[Opening DATA SUPPLIED section]

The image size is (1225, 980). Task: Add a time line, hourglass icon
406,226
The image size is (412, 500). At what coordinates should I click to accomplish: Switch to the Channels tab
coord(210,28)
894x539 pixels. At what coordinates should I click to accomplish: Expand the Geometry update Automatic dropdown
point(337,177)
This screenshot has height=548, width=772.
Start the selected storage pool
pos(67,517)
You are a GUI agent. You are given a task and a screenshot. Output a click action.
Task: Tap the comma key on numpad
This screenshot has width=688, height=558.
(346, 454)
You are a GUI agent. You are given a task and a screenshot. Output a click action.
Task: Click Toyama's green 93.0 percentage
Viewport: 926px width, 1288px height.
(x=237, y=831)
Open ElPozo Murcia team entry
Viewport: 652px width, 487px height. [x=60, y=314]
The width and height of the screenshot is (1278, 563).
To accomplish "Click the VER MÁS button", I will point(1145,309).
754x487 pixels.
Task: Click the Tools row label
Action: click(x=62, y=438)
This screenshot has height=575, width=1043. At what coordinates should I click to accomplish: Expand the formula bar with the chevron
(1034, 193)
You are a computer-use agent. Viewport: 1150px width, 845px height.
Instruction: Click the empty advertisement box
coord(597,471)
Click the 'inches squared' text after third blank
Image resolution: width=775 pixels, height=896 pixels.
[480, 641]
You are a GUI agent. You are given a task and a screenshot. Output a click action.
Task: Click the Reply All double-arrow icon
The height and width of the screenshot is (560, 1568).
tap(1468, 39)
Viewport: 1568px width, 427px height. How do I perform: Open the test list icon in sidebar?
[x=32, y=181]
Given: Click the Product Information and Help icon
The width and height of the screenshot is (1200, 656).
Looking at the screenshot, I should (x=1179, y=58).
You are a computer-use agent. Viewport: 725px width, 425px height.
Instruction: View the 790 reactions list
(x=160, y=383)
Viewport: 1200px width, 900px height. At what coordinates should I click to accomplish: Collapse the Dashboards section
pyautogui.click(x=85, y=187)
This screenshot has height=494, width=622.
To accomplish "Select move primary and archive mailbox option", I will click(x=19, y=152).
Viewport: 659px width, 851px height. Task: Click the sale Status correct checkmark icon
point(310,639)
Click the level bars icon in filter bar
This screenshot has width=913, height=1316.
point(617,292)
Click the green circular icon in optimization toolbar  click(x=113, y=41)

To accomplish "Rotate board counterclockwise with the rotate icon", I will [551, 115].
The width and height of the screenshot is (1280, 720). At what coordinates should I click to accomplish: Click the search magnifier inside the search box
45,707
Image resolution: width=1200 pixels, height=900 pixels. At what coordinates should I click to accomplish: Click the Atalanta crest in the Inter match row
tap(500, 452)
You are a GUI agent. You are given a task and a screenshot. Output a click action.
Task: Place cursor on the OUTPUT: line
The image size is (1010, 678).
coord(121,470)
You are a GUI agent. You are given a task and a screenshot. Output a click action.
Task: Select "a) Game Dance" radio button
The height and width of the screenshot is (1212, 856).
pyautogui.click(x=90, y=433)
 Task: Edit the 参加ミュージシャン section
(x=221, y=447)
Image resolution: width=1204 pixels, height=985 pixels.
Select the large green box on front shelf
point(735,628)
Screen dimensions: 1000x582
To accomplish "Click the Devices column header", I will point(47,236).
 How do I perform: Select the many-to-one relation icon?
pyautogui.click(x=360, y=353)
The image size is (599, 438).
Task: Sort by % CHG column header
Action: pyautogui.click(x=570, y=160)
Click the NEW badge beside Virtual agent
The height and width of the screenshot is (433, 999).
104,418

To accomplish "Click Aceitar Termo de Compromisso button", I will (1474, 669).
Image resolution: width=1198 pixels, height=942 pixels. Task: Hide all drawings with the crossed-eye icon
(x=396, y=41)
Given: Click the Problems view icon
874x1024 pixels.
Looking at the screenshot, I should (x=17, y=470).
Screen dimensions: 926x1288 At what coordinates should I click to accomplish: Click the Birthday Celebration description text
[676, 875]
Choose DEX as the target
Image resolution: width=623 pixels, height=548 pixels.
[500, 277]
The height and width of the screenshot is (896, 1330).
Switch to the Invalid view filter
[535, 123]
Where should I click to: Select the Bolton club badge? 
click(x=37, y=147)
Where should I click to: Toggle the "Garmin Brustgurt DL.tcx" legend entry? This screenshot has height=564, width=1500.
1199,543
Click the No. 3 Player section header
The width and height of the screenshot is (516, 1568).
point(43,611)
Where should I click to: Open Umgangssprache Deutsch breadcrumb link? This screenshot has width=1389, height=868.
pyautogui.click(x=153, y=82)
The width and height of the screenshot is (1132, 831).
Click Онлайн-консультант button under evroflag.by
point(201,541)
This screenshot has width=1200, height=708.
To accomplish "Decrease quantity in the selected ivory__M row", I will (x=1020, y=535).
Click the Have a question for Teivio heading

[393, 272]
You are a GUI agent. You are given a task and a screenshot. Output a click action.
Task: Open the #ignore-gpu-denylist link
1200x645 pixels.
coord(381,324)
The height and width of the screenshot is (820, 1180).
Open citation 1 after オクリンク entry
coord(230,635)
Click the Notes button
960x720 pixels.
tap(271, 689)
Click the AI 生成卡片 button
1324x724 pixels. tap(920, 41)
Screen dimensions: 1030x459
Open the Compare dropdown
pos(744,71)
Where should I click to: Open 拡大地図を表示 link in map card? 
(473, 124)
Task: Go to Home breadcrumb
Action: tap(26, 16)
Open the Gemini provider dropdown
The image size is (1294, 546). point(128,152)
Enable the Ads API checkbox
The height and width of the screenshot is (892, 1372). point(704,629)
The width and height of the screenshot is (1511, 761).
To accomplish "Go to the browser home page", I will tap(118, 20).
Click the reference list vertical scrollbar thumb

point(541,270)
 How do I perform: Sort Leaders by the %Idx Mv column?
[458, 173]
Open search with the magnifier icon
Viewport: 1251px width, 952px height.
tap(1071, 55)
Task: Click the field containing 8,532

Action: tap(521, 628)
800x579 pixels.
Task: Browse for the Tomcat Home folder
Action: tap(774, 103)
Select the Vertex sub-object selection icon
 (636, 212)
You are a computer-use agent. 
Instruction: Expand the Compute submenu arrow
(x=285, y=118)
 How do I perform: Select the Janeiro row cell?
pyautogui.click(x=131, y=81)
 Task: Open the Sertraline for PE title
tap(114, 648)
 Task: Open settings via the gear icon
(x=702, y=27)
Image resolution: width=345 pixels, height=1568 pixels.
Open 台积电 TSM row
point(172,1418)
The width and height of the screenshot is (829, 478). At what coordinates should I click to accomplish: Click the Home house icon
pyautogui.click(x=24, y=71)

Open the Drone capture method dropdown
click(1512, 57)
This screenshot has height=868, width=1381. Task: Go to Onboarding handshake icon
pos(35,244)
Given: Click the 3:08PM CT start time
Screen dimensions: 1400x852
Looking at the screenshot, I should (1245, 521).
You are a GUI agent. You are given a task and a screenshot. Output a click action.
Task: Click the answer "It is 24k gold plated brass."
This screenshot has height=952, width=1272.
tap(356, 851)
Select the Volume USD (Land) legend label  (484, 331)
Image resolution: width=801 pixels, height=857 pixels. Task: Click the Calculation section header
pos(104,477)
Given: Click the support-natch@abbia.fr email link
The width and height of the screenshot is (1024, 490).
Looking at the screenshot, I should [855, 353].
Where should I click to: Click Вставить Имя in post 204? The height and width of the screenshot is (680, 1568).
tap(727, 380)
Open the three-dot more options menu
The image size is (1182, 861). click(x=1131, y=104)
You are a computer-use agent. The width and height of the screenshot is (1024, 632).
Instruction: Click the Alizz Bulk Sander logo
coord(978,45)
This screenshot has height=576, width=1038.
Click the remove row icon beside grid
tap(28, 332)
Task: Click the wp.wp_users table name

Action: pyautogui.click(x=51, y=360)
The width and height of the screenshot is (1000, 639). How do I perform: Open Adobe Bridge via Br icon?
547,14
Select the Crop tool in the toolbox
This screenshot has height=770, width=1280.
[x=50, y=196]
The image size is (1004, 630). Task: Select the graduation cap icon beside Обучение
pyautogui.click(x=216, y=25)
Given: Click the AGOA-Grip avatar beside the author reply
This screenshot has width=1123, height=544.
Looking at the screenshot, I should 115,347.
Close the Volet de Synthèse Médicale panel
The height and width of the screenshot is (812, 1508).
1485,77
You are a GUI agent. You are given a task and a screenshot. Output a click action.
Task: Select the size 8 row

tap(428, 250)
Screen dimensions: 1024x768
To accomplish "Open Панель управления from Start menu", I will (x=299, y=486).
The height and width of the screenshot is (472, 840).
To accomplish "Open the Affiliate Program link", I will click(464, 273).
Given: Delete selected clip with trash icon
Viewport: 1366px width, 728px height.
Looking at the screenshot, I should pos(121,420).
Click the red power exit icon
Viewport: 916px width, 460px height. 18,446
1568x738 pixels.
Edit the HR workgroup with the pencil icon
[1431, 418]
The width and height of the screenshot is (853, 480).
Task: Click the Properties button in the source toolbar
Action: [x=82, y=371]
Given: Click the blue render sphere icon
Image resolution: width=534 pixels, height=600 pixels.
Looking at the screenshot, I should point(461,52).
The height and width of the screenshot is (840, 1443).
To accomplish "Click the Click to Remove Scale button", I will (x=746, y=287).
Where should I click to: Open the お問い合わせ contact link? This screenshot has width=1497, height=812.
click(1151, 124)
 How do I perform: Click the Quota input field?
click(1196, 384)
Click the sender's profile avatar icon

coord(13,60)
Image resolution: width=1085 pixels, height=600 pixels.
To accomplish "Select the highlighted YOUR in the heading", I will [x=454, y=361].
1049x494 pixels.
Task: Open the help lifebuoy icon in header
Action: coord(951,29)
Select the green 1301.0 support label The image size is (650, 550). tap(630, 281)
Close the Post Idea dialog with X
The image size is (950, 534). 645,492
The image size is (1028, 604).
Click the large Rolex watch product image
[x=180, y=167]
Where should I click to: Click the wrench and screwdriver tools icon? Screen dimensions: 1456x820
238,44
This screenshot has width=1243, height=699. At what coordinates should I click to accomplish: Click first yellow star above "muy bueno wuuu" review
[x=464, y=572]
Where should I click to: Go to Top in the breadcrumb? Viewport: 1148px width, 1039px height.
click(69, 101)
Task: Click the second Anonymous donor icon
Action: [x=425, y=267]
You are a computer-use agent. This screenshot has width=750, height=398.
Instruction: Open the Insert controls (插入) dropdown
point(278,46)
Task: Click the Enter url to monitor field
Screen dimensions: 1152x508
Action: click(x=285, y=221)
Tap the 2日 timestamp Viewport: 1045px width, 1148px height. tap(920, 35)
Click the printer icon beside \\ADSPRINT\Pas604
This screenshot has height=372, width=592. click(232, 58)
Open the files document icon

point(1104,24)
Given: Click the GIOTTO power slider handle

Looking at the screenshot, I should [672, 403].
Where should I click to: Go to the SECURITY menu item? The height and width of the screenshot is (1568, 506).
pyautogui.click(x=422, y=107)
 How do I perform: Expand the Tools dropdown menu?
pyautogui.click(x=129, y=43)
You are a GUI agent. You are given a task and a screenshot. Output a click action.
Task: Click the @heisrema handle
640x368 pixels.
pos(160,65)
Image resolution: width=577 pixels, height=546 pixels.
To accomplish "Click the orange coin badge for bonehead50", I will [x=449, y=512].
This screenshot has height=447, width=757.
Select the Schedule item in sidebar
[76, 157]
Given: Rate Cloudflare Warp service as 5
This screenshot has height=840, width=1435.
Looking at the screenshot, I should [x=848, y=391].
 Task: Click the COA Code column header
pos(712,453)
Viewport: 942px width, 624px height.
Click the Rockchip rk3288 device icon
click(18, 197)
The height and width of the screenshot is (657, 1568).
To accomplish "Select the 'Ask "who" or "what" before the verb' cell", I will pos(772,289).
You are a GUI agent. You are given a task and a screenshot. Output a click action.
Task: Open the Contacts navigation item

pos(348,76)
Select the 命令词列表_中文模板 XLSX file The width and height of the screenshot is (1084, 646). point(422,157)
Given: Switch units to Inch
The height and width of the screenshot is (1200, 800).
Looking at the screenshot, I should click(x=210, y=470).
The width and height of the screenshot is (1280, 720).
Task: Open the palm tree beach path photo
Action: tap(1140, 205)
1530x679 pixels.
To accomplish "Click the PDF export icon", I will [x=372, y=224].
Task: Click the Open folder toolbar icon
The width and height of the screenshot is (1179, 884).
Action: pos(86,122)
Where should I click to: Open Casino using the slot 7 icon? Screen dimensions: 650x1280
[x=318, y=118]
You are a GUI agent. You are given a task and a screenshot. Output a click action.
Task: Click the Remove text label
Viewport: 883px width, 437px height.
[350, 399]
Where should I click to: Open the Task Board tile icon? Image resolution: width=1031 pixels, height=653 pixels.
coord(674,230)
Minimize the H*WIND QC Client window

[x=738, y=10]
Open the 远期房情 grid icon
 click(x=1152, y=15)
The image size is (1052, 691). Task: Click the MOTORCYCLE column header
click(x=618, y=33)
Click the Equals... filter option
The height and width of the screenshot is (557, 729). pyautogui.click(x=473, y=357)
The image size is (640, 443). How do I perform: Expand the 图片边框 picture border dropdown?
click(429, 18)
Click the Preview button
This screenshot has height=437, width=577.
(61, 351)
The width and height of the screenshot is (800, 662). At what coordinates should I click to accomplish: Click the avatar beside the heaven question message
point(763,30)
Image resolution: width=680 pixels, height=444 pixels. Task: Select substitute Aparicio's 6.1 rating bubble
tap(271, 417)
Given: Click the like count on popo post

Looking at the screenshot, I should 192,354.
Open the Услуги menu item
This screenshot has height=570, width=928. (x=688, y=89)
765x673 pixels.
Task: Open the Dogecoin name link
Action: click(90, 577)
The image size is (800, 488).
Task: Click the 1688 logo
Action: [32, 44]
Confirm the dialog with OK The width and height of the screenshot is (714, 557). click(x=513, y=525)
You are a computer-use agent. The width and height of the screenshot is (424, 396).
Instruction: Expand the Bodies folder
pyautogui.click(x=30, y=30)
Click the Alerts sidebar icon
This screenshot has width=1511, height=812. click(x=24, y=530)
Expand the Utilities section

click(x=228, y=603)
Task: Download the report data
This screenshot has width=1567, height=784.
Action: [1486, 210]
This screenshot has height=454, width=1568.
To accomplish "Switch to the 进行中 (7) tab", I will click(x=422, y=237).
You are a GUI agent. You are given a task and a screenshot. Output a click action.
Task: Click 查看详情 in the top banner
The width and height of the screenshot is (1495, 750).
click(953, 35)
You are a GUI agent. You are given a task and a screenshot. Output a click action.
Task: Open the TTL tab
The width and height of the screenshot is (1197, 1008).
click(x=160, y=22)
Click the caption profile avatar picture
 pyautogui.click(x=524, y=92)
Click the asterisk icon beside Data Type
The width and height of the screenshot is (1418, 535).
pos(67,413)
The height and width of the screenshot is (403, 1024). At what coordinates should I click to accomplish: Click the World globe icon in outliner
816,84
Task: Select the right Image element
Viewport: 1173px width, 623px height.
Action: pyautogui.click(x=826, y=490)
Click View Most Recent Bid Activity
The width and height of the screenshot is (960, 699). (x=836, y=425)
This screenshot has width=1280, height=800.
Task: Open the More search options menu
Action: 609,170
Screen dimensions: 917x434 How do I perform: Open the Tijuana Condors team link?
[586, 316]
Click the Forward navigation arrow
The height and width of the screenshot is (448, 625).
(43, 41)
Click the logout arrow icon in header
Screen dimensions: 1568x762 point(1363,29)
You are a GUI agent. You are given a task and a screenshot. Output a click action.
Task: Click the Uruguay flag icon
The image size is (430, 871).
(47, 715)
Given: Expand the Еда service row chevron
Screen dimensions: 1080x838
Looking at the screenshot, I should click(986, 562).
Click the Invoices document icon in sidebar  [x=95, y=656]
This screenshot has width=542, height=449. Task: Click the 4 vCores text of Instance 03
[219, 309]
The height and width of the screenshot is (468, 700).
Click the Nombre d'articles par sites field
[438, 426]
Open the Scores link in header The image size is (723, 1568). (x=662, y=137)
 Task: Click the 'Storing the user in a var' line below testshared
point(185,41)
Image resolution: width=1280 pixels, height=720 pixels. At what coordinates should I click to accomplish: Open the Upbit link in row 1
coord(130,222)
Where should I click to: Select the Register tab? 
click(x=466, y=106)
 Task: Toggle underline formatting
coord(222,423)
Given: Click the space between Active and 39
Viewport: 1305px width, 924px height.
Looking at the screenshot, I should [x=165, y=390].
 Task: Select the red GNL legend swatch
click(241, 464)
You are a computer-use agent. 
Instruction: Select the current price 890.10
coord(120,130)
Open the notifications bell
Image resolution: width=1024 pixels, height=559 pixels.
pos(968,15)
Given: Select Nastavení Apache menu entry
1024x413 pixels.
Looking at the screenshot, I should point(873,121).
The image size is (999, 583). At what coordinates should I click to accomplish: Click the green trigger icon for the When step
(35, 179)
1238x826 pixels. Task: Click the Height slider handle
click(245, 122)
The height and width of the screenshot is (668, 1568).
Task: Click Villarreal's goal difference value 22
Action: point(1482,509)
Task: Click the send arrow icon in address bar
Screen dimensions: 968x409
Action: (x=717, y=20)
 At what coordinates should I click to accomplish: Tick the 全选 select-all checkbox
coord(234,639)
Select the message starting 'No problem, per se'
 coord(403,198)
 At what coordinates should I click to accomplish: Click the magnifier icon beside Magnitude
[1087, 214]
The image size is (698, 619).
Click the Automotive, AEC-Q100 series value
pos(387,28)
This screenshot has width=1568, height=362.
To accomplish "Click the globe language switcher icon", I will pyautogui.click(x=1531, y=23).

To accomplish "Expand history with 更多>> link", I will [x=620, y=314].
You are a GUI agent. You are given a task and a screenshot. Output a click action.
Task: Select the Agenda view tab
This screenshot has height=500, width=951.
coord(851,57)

[Closing DATA SUPPLIED section]

--- TASK TO CARRY OUT ---
Filter the records for the word "support" and show every line that has it.

--- THE ANSWER ---
Given: Click the support-natch@abbia.fr email link
Select the green 1301.0 support label The image size is (650, 550). tap(630, 281)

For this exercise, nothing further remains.